Interoperability relates to a customer’s need to integrate software as seamlessly as possible into complex IT environments comprised of different software applications. These IT environments evolve for numerous reasons:
Selection of best-in-class software for different domains (design, simulation, manufacturing, PDM, ERP, etc.) from multiple suppliers
Integration of proprietary software, developed in-house for specialist functions
Interaction with legacy systems
Adoption of multiple solutions through mergers and acquisitions
Collaboration in the supply chain
As such, vendors are encouraged to supply software that communicates efficiently with other IT systems. Fundamentally, customers should own and have access to their data, and it should be possible to exchange their data between different software applications. Such data might include 3D model definitions, Product Manufacturing Information (PMI), analysis results and so on. It should also be possible for customers to integrate functions as tightly as possible, for example, by customizing a CAD tool to integrate specific functionality from an independent application.

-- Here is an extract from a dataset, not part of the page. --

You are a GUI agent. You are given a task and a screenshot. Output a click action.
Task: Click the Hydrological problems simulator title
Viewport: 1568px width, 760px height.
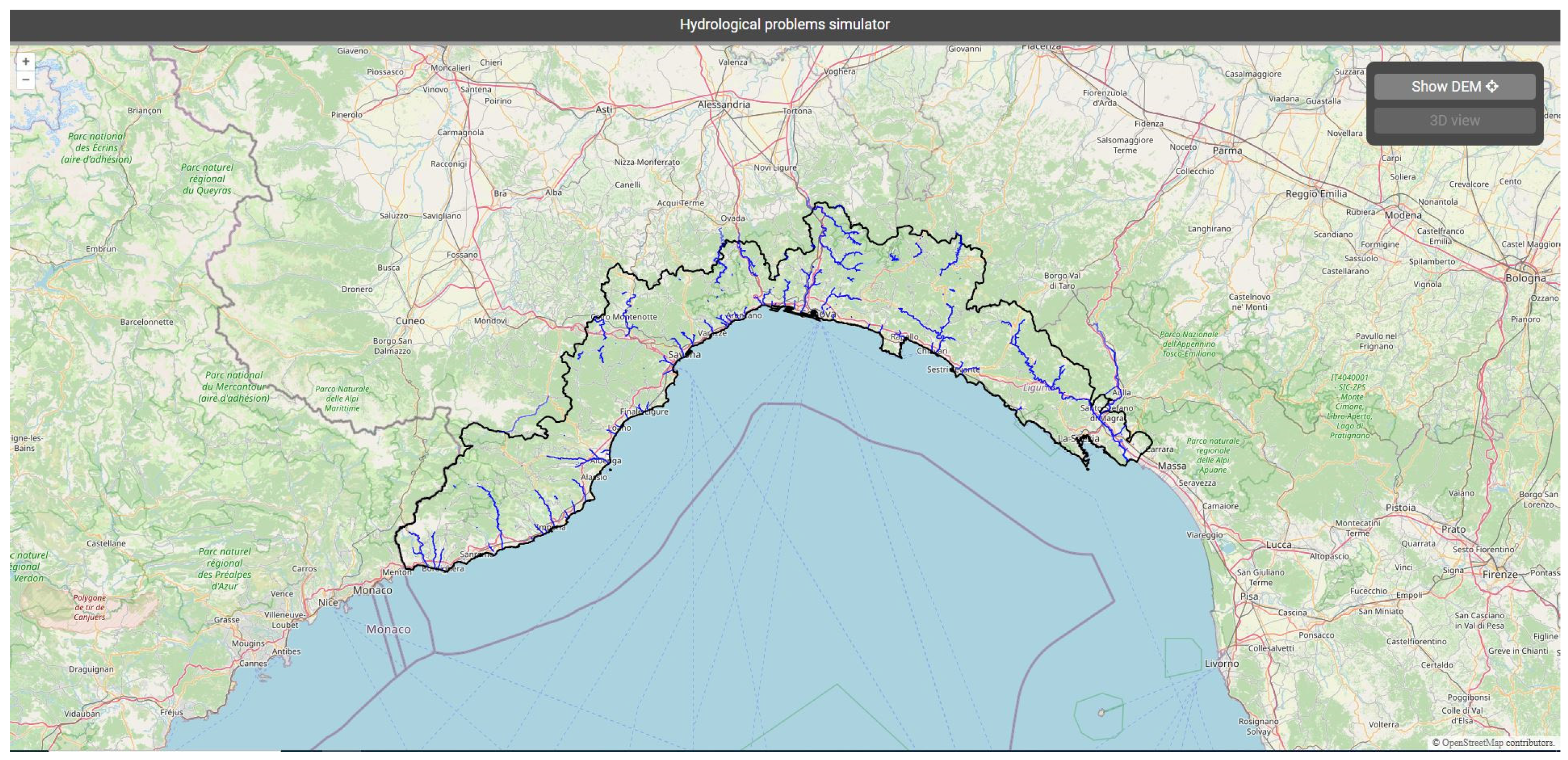pos(784,24)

The interoperability topic doesn’t just apply to integrating software from different sources/vendors. It also applies to the use of different versions of the same software. Although the rise in cloud-based offerings may result in more applications becoming globally synchronised at the same version, cross-version interoperability will remain a key challenge for customers and their supply chains for some time to come. In such cases, open vendors should try to maximize version compatibility between releases of their software.
The international Code of PLM Openness considers Interoperability to be a key differentiator for vendor openness. A certification for openness was recently developed that accounts for the importance of the interoperability topic by evaluating a vendor’s performance in relevant areas like the integration of 3rd party functions, export of customer-generated data and support for standards. Siemens PLM Software was among the first vendors to obtain this certification in openness for its Product Engineering Software organization that includes NX software.